# EXERCISE TEXT:
───

Yesterday I mechanically separated cream from 10 gallons of our goats' milk and got 6 quarts of heavy cream.  Today I'll be churning that cream into butter.
I have a butter churning attachment for my cream separator but have found that it takes a very long time to get it to churn.  It is also very tiring as my machine is hand-cranked and the turning becomes quite difficult as the cream "gathers" into butter.
There are any number of methods for churning butter.  You can make whipped cream in a mixer and over-whip it until it turns.  The same thing can be done in a blender.  Small batches can be done with a quart jar and a few small marbles, hand-shaken to churn.  With so much cream to churn I turned this time to my  14-cp Cuisinart.
The process was fast and simple.  Again, as for separating the cream, temperature is the key.  I brought my cream to cool room temperature (about 55 degrees F) and processed it in batches until it separated nicely.  You don't want to over-process it or you risk heating the fat too much, making the cleaning process more difficult.
 
 
 As the batches got churned I moved the gathered butter into a colander to drain.  The liquid that comes out of the butter is buttermilk and is excellent for use in many cooking and baking applications.
One thing about making butter from goats milk you will notice right away is the color.  It is pure white.  The reason for this is the same as the reason that natural goats milk cheeses are also very white.  The creamy or light yellow color you see in natural cow's milk cheeses and butter come from carotene (a group of several related hydrocarbon substances).  Goats almost fully metabolize nearly all the carotene they ingest while cows pass some of it through into their milk, causing a slight coloration.  Today most commercial butter and many cheeses are additionally colored with annatto, a yellow/orange plant-based food color.
Once all the batches are churned, The butter needs to be worked and washed.  Most instructions for making butter call for it to be worked with a set of paddles.  I find that working with my hands is just as effective.  The only down-side is that you will be working the butter in ice water so it's mighty cold!
The purpose of washing and working it to completely remove any residual buttermilk from the butter.  The buttermilk will go sour and even small pockets of it remaining in the butter will contribute quickly to "off" flavors and eventual premature rancidity.
Once well-washed I lightly salt my butter with fine sea salt.  I used about 3/4% salt by weight in this optional step.   Salting brings out the full flavor of the butter for when it is used on toast, etc. and also acts as a minor preservative.  Unsalted butter is also known as "sweet butter".  Many baking and pastry recipes will call for unsalted butter.
My final yield today from the 6 quarts of cream was 5 1/2 lbs of butter. 
We packed the butter into 8-oz containers, labeled and froze them.  They will be as good as fresh for several months but should be used within a year.

───

# GIVEN DATA:
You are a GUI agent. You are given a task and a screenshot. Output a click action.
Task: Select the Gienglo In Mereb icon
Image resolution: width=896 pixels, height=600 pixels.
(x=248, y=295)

───

# ACTIVITY 1:
In the butter-making text, starting with "As the batches" and going on through "plant-based food color.", substitute "sieve" for "colander" and give that part again.
# ACTIVITY 2:
Answer these questions from the butter-making text:
(a) How many gallons of goats' milk were separated to get the cream?
(b) To about what temperature was the cream brought before it was processed?
(c) How much butter did the 6 quarts of cream yield in the end?
Use only the butter-making text to complete the work.

# TASK RESPONSE 1:
As the batches got churned I moved the gathered butter into a sieve to drain.  The liquid that comes out of the butter is buttermilk and is excellent for use in many cooking and baking applications.
One thing about making butter from goats milk you will notice right away is the color.  It is pure white.  The reason for this is the same as the reason that natural goats milk cheeses are also very white.  The creamy or light yellow color you see in natural cow's milk cheeses and butter come from carotene (a group of several related hydrocarbon substances).  Goats almost fully metabolize nearly all the carotene they ingest while cows pass some of it through into their milk, causing a slight coloration.  Today most commercial butter and many cheeses are additionally colored with annatto, a yellow/orange plant-based food color.

# TASK RESPONSE 2:
(a) 10 gallons
(b) About 55 degrees F
(c) 5 1/2 lbs of butter